Dr. Doern will address another microbiology topic, validating matrix-assisted laser desorption ionization time-of-flight mass spectrometry (MALDI-TOF MS) method for bacterial identification, as part of an afternoon Short Course offering real world examples of validating lab-developed tests (74220). During this session on July 30 from 2:30 p.m. to 5:00 p.m. Dr. Doern will describe the role MALDI-TOF MS plays in bacterial identification, before going on to describe how to go about validating this technology.
MALDI-TOF MS and its role in bacterial identification also will be the subject of two Brown Bag presentations by Dr. Mari DeMarco of the University of British Columbia in Vancouver. In two sessions on July 28 from 7:30 a.m. to 8:30 a.m. and again at 12:30 p.m. to 1:30 p.m. (42114 and 52214) Dr. DeMarco will look at how MALDI-TOF MS has simplified and expedited the process of identifying pathogens, and discuss what it takes to implement this great new technology.
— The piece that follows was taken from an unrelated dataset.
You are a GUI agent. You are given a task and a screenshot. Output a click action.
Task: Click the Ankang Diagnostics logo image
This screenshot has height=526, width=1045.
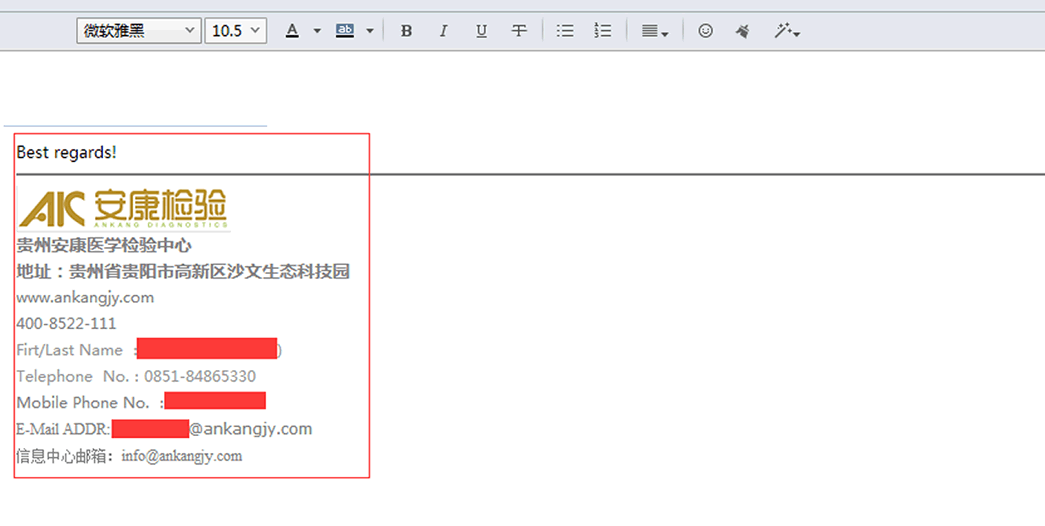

Despite the considerable resources devoted to addressing it both at individual institutions and through research, sepsis remains a very troubling infectious disease, affecting more than 750,000 individuals each year in the United States, with alarmingly high mortality rates ranging from 25 to 50%. An afternoon Symposium (32219) on July 28 from 2:30 p.m. to 5:00 p.m. will take an in-depth look at state-of-the-art sepsis care, as well as the impact of emerging technologies on the management of septic patients. A trio of experts, Dr. Nathan Ledeboer of the Medical College of Wisconsin in Madison, and Drs. Stephen Kahn and Ethan Sterk of Chicagoland's Loyola University Health System will discuss current evidence about treating this serious condition, from goal-directed therapy and strategies for early identification of sepsis to new technologies for identifying bacteria and yeast in positive blood cultures and the impact of rapidly identifying resistance markers on important clinical parameters.